原位雜交(InSituHybridization,ISH)與熒光原位雜交（三）

（1）DAN斑點雜交

①先將膜在水中浸濕，再放到15×SSC中。

②將DNA樣品溶于水或TE，煮沸5min，冰中速冷。

③用鉛筆在濾膜上標好位置，將DNA點樣于膜上。每個樣品一般點50μl（2～10μg DNA）。

④將膜烘干，密封保存備用。

（2）RNA斑點雜交：與上法類似，每個樣品至多加10μg總RNA（經酚/氯仿或異硫氰酸胍提取純化）。方法是將RNA溶于5μlDEPC水，加 15μl甲醛/SSC緩沖液（10×SSC中含0.15mol/l 甲醛）使RNA變性。然后取5～8μl點樣于處理好的濾膜上，烘干。

培養細胞，標本處理技術可以簡化，不用提取和純化RNA。方法是用含0.5%Nonidet P40的低滲緩沖液對多種動物細胞作簡單處理，離心去掉細胞核和細胞碎片，就得到基本不帶DNA而富含RNA的細胞質提取物，這一粗RNA在高鹽下用甲醛變性，不需加工直接點到硝酸纖維素膜上。本法可以快速檢測大量標本，而只需極少量的細胞（5×104）或組織。

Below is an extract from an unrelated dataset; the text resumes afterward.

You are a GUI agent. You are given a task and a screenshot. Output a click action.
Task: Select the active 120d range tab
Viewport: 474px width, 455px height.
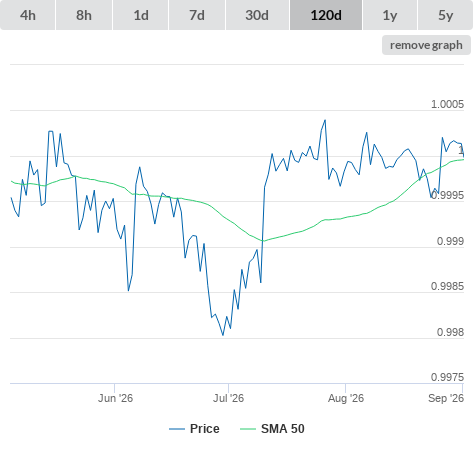pyautogui.click(x=326, y=15)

整個RNA實驗中，要防止激活內源性RNase，有許多種預防措施，有一種是在樣品中加入核糖核苷氧礬基復合物（RVC）。

（3）完整細胞斑點雜交：應用類似檢測細菌菌落的方法，可以對細胞培養物的特異序列進行快速檢測。將整個細胞點到膜上，經NaOH處理，使DNA暴露、變性和固定，再按常規方法進行雜交與檢測。有人曾用此法從105個培養細胞中檢測到少至5pg 的Epstein – Barr病毒DNA。完整細胞斑點印跡法可以用于篩選大量標本，因為它是使細胞直接在膜上溶解，所以DNA含量甚至比常用的提取法還高，又不影響與32P 標記的探針雜交。但它不適于非放射性標記探針，因為DNA純度不夠，會產生高本底。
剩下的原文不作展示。